It includes three states RESET, READY, and INIT. RESET state is the initial state
after ivshmem device is initialized.
- When both VM states are in the RESET, Sender VM prepares the sending data
and then sets its state to INIT, and Receiver VM prepares receiving buffer
and sets its state to INIT.
- When both VM's state is in the INIT, Sender VM sets its state in the READY
after sending all of the data, and Receiver VM sets its state in the READY
after receiving all of the transfer data.
- Then both VMs change their status from READY to INIT for starting the next
round of data transfer.
:numref:`Inter-VM ivshmem data transfer state machine` shows the state machine relationship:
.. figure:: images/Inter-VM_data_transfer_state_machine.png
:align: center
:name: Inter-VM ivshmem data transfer state machine
Inter-VM Ivshmem Data Transfer State Machine
:numref:`Inter-VM ivshmem handshake communication` shows the handshake communication between two machines:
.. figure:: images/Inter-VM_handshake_communication_two_machine.png
:align: center
:name: Inter-VM ivshmem handshake communication
Inter-VM Ivshmem Handshake Communication
Reference Sender and Receiver Sample Code Based Doorbell Mode
=============================================================
.. code-block:: c
struct pay_load_header
{
uint64_t p0_status;
uint64_t p1_status;
};
void ivsh_test_sender(struct ivsh_dev_context *p_ivsh_dev_ctx, struct ivsh_ctrl_context *p_ivsh_ctrl_ctx)
{
struct ivsh_test_tx_context tx_ctx;
volatile struct pay_load_header *p_hdr;
/* Initialize the sender related data */
ivsh_test_tx_init(&tx_ctx, p_ivsh_dev_ctx, p_ivsh_ctrl_ctx);
p_hdr = tx_ctx.p_hdr;
/*Set P0 status to RESET*/
set_p0_status(p_hdr, SHMEM_STATUS_RESET);
while (!is_p1_reset(p_hdr))
usleep(10000);
/*Prepare the data to be sent */
ivsh_test_tx_pre_send(&tx_ctx, i);
/*Set P0 status to INIT*/
set_p0_status(p_hdr, SHMEM_STATUS_INIT);
while (!is_p1_initialized(p_hdr)) {
}
/*Set P1 status to READY*/
set_p1_status(p_hdr, SHMEM_STATUS_READY);
usleep(2000);
ivsh_test_tx_send(&tx_ctx);
ivsh_trigger_doorbell(p_ivsh_dev_ctx, p_ivsh_ctrl_ctx->peer_id, IVSH_TEST_VECTOR_ID);
ivsh_wait_irq(p_ivsh_dev_ctx, IVSH_TEST_VECTOR_ID);
ivsh_test_tx_deinit(&tx_ctx);
}
void ivsh_test_receiver(struct ivsh_dev_context *p_ivsh_dev_ctx, struct ivsh_ctrl_context *p_ivsh_ctrl_ctx)

◇ ◇ ◇ ◇ ◇

- [WRITTEN TASK A]:
Name every state that the ivshmem data transfer excerpt says its state machine includes.

- [SOURCE RECORDS]:

◇ ◇ ◇ ◇ ◇

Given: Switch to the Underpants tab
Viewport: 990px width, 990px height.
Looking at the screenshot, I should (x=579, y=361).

◇ ◇ ◇ ◇ ◇

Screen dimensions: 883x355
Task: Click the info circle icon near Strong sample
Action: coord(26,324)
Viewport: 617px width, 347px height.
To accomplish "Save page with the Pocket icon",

◇ ◇ ◇ ◇ ◇

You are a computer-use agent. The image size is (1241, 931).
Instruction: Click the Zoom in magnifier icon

◇ ◇ ◇ ◇ ◇

- [WRITTEN TASK B]:
In the records, swap "Underpants" for "Socks" in the lines starting at the one containing "Given: Switch to the Underpants tab" and ending at the one containing "Looking at the", and return only those lines with everything else unchanged.

- [RESULT A]:
RESET, READY, INIT

- [RESULT B]:
Given: Switch to the Socks tab
Viewport: 990px width, 990px height.
Looking at the screenshot, I should (x=579, y=361).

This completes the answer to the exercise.